> RECORDS PROVIDED

··········

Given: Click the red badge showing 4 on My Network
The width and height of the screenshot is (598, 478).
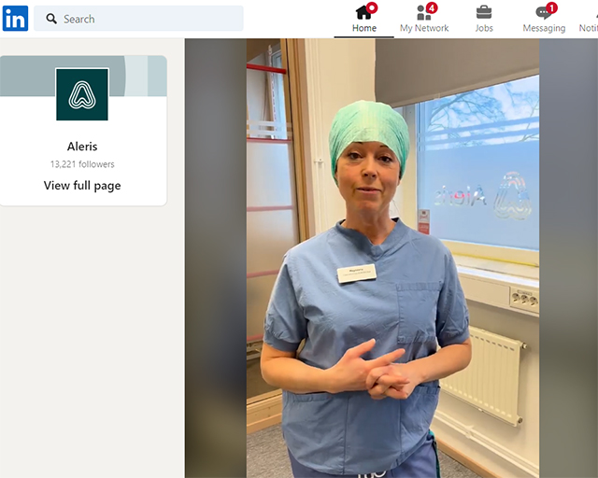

··········

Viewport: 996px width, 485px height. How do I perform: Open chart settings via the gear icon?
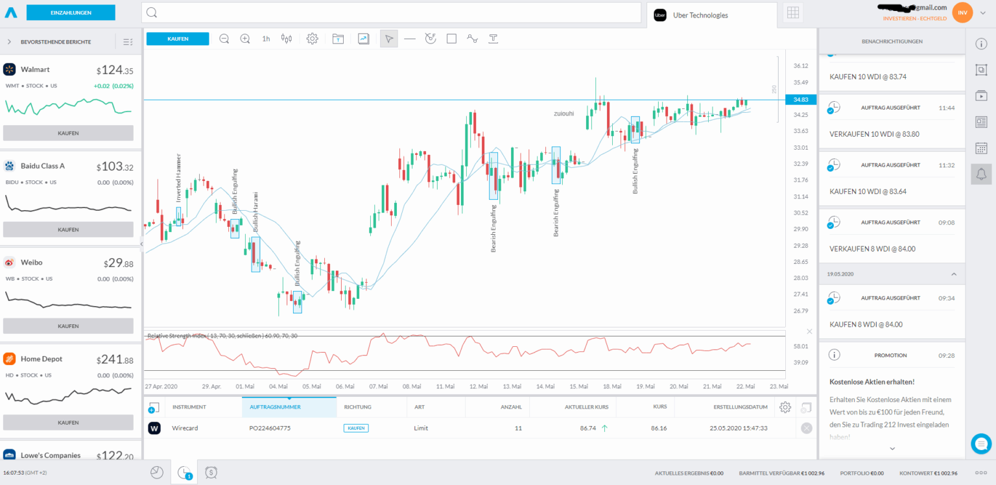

··········

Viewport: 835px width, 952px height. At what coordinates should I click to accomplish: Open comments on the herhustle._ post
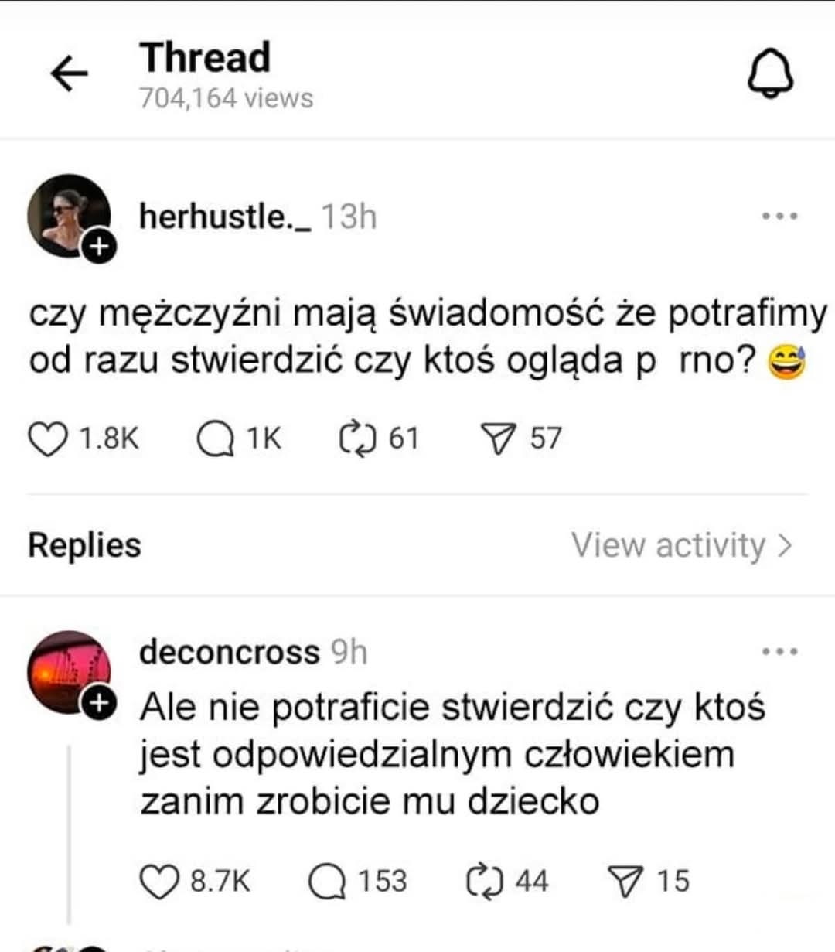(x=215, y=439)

··········

> WORK INSTRUCTIONS
Turn the listing above into a JSON list of strings, one string per line with blank lines omitted, starting with the line containing "Viewport: 835px width, 952px" and continuing through the line containing "(x=215, y=439)". Leave the pictures out of the answer.

> SOLUTION TO THE EXERCISE
[
  "Viewport: 835px width, 952px height. At what coordinates should I click to accomplish: Open comments on the herhustle._ post",
  "(x=215, y=439)"
]